O fato é que “V de Vingança” é um dos melhores exemplos de química perfeita entre texto e arte (de Alan Moore e David Lloyd). Ok, é até meio banal ficar aqui elogiando o texto do Alan Moore, qualquer um que tenha lido duas ou três linhas dele sabe que ele manda muito bem. Mas o legal é perceber a forma como a arte do Lloyd se encaixa com o texto, como por exemplo no finalzinho, quando a Evey vê seu reflexo no espelho… e sorri. É O SORRISO DO V! Achei aquilo tão bacana!!
É complicado falar mais sobre “V”, já que a história é uma verdadeira montanha russa, e qualquer coisa que eu comentasse aqui poderia estragar a surpresa de quem ainda não conhece, então vou falar só sobre a premissa de “V”: a história é situada em um futuro imaginário (e bem próximo – 1998), onde os ingleses vivem uma situação de pós-guerra no melhor estilo 1984.
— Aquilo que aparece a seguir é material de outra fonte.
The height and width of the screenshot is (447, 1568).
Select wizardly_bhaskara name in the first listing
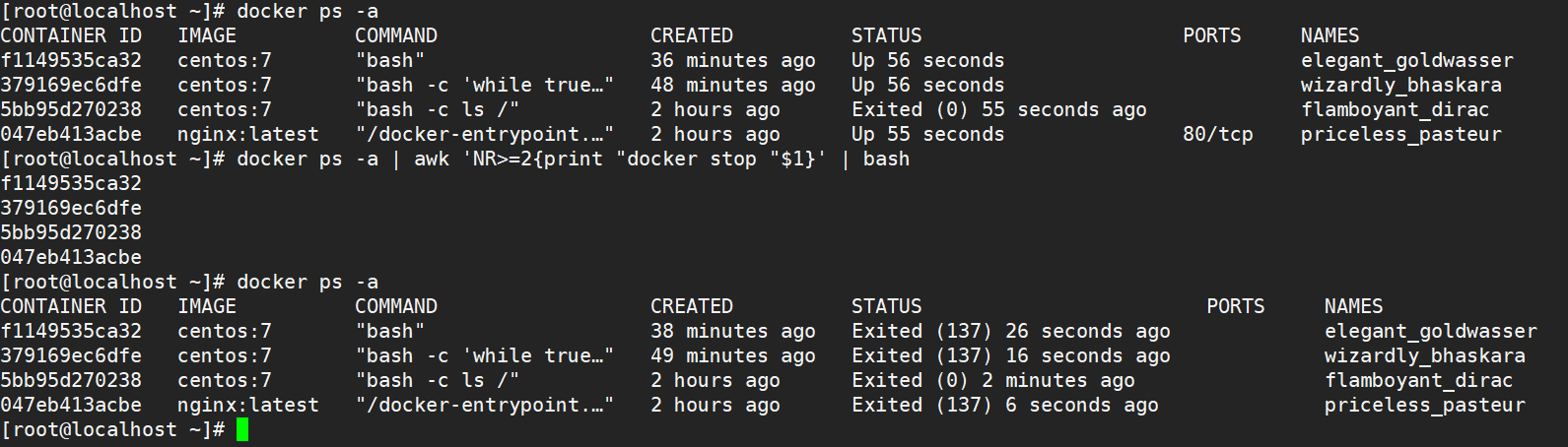point(1400,86)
O texto nesse caso mostra seu valor mais uma vez: mesmo que tenha sido escrito na década de 80, continua atualíssimo, principalmente no que diz respeito a autoridades e seus podres poderes. Eu não deveria, mas vou fechar isso aqui com um dos melhores trechos da história: a conversa de V com a Estátua da Justiça.
Olá, formosa dama.
Linda noite, não?
Perdoe-me a interrupção. Talvez a senhorita pretendesse passear… apenas desfrutar a paisagem.
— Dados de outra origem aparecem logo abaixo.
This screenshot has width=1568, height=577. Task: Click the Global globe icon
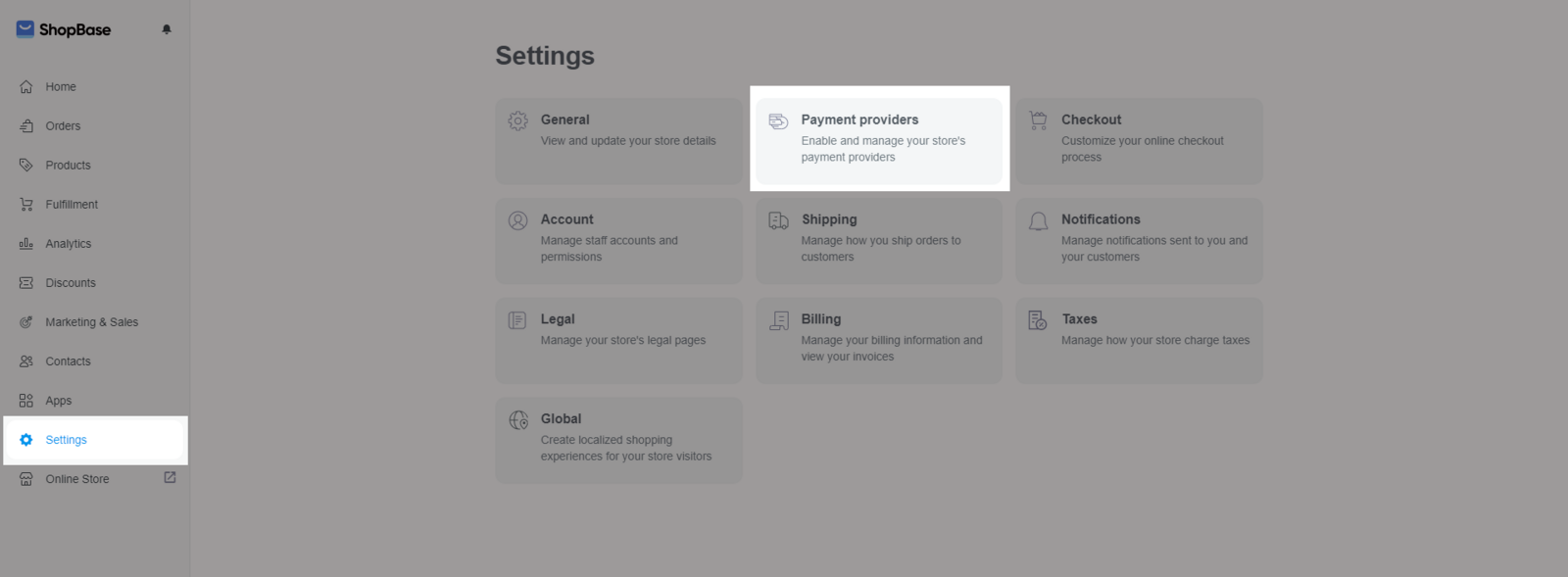[x=518, y=420]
Não importa. Creio que é chegado o momento de termos uma breve conversa.
Aah! Eu me esqueci de que não fomos devidamente apresentados…
Não tenho um nome, mas pode me chamar de “V”.
Madame Justiça… este é V.
V… esta é Madame Justiça.
Olá, Madame Justiça.
“Boa-noite, V.”
Pronto. Agora já nos conhecemos. Para ser sincero, outrora fui admirador seu. Oh, eu sei o que está pensando…
“O pobre rapaz tem uma queda por mim… uma paixão juvenil!”
Perdoe-me, madame, mas não se trata disso.
Eu a admirei por muito tempo… embora sempra à distância. Quando criança, eu a contemplava das ruas lá embaixo.
Indagava a meu pai: “Quem é aquela moça?” e ele respondia: “É a Madame Justiça”. Ao que eu emendava: “Como é bela!”
Por favor, não pense se tratar apenas de atração carnal! Sei que não é esse tipo de mulher. Eu a amava como pessoa, como ideal!
Isso foi há muito tempo. Agora, confesso que há outra…
“O quê? Que vergonha, V! Traindo-me com uma meretriz de lábio pintado e sorriso vulgar!”
Eu, Madame? Permita-me divergir. Foi sua infidelidade que me lançou aos lábios dela.
Ahá! Ficou surpresa, não? Pensou que eu desconhecia suas escapadelas? Ledo engano! Eu sei de tudo!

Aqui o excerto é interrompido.